9 common sports training myths: counter arguments included

Sports Training

Sports training is an important aspect of life. Whether training for an event or simply looking for a better physique doesn’t matter. Everyone wants the best results.

We will all try to equip ourselves with the best information available. Unfortunately, not everything we hear is right. Here are some of the most common sports training myths, along with the real truth.

Here’s our take on some common sports training myths:

1. Putting On Weight Is Bad

Especially when it comes to dieting, many people wrongly believe that the key to a better body is reducing weight. It isn’t. The key is to lose fat.

Muscle is denser than fat. Therefore, seeing an increase on the weighing scales isn’t indicative of regression. This is something that many beginners suffer early on, and it can often see them quit too early. As long as you’re losing fat and gaining muscle, you’re doing just fine.

 

2. Longer Training = Better Results

The idea that running for an hour brings better results than running for half hour makes total sense. But the body is a complex machine, and it’s not quite as simple as that.

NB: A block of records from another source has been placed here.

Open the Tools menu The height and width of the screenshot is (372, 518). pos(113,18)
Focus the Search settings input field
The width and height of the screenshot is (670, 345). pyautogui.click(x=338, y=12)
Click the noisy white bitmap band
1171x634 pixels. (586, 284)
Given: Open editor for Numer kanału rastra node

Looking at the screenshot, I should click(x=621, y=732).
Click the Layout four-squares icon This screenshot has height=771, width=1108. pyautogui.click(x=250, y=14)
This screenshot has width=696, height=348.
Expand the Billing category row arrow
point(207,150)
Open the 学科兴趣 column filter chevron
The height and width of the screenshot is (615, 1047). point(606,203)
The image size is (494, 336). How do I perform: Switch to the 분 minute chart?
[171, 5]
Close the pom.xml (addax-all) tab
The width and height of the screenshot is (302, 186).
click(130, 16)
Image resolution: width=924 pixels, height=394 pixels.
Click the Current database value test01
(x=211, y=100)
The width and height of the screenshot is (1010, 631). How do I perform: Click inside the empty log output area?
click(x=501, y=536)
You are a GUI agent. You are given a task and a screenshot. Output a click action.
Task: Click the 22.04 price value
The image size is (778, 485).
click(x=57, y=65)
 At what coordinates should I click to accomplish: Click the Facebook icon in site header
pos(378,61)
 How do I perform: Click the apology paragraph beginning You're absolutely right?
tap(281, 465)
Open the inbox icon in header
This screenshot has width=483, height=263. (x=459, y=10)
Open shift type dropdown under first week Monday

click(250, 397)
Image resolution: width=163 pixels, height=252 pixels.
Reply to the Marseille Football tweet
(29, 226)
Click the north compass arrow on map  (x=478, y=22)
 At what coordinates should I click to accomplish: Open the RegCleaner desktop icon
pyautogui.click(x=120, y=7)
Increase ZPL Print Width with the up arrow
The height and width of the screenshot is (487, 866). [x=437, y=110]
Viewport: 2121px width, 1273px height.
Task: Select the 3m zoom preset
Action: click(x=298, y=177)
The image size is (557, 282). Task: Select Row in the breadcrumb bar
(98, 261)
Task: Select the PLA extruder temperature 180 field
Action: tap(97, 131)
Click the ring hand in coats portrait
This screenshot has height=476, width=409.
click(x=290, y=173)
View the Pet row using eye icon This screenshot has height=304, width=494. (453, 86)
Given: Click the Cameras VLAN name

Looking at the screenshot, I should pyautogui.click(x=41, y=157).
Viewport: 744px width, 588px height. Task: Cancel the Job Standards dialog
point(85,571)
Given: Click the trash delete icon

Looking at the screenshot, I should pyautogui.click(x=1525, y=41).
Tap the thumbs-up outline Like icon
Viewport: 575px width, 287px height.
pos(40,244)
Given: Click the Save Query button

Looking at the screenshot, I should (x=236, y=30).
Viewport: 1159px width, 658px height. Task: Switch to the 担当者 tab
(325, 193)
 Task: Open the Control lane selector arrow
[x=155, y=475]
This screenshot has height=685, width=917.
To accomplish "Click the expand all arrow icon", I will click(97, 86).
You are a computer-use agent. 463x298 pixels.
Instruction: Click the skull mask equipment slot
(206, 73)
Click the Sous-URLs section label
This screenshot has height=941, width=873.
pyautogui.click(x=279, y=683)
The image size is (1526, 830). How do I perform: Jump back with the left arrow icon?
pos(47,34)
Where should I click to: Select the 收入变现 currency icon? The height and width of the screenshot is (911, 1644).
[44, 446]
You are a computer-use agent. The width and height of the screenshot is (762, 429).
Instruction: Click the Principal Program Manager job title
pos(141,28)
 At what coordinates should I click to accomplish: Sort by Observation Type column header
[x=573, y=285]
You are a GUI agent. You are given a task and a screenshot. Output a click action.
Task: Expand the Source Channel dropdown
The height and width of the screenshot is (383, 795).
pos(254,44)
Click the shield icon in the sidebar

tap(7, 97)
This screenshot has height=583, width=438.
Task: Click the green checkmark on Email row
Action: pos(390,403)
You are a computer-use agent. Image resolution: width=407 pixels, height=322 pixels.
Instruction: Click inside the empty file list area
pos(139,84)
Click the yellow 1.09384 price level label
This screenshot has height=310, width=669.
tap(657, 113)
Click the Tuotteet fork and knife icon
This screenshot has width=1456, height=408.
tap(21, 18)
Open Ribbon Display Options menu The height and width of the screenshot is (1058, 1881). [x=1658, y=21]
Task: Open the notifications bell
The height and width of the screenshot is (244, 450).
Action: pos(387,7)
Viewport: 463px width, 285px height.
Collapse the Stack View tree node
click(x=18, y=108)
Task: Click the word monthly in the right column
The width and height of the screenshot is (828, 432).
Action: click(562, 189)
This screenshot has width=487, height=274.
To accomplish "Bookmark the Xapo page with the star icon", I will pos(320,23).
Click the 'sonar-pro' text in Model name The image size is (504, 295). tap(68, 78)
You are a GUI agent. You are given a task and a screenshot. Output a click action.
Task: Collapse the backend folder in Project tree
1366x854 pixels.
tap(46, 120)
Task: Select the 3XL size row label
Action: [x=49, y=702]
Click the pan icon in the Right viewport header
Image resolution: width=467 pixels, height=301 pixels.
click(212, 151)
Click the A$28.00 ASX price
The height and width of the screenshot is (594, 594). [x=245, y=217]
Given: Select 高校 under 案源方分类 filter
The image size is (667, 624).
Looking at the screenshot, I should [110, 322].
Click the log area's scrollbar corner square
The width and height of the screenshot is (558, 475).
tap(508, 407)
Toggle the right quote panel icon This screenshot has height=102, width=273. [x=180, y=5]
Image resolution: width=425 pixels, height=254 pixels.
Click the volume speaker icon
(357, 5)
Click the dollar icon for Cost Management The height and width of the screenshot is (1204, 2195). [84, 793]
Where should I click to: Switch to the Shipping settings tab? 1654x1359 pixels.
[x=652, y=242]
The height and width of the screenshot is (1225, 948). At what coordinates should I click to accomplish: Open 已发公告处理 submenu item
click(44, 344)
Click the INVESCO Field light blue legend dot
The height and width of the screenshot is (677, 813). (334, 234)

Short bursts are often better than steady movements. If you don’t see the desired results, switching to an HIIT workout is probably one of the best ways to make an improvement.

 

3. Cardio Is The Only Way To Lose Weight

Many beginners will hit the gym and pound the treadmill and cross trainer with hopes of losing weight. This will help, but you shouldn’t overlook the importance of strength training too.

Lifting weights can burn just as many (if not more) calories. Meanwhile, the added muscle will allow you to burn more calories in the future. If losing weight is your goal, incorporating strength training is vital.

 

4. Cardio Will Limit Weight Gains

Similarly, many body building beginners believe that burning calories via cardio will limit results. It won’t. In fact, starting your sessions with a little light cardio workout is advised. Not only will it raise your heart rate, but it will also warm those muscles.

This can be a fantastic way to reduce the risk of injuries. Warm up, train, and warm down. It’s the only route to unlocking your full potential.

 

5. Training Is Expensive

One of the main stumbling blocks that people cite as a reason to avoid exercise is the cost. Like anything, it can be expensive if you want it to be. But if you want to keep things cheap, then that’s possible too.

Running is free. Cycling involves a one-off investment. Team sports are often cheap. Meanwhile, if you use the gym on a regular basis, then the monthly fees are easily justified. Some excuses are acceptable, but money is not one of them.

 

6. I Shouldn’t Eat Fats

Not strictly a training tip, but diet is something that needs a similar level of attention. For many, the thing that lets them down is a lack of education on the subject. One of the biggest issues is fat content.

Fats are a crucial part of the human diet, and you need to consume a healthy level. The important thing is to control how you are getting them. Choose nuts and other healthy options over processed snacks, and you should be just fine.

 

7. I Have To Train Every Day

To get the best results, training has to become an integral part of your life. But it doesn’t mean you shouldn’t ever take a day off. Even world-class athletes take regular breaks to give their body enough time to recuperate. You should too.

For the average person, hitting the gym five times a week is more than enough. The key is to get the most out of your workouts and combine it with good lifestyle choices.

 

8.  Stick To One Routine

Once you’ve found a routine that brings good results, it can be tempting to stick with it forever. However, the body is very quick to adapt. To get the best results long-term, mixing things up on a regular basis is vital.

As well as maximising results, it can be the key to keeping exercise fun. You shouldn’t need any more motivation than that.

 

9. Results Should Be Immediate

It doesn’t matter if you are looking to lose fat or gain muscle, working out is not a short-term fix. Getting the best results requires dedication over a long period. In fact, it can take up to 12 weeks for others to even see a noticeable change in your appearance.

So if you feel like throwing in the towel, give it at least three months. If you still aren’t seeing results, find a new regime.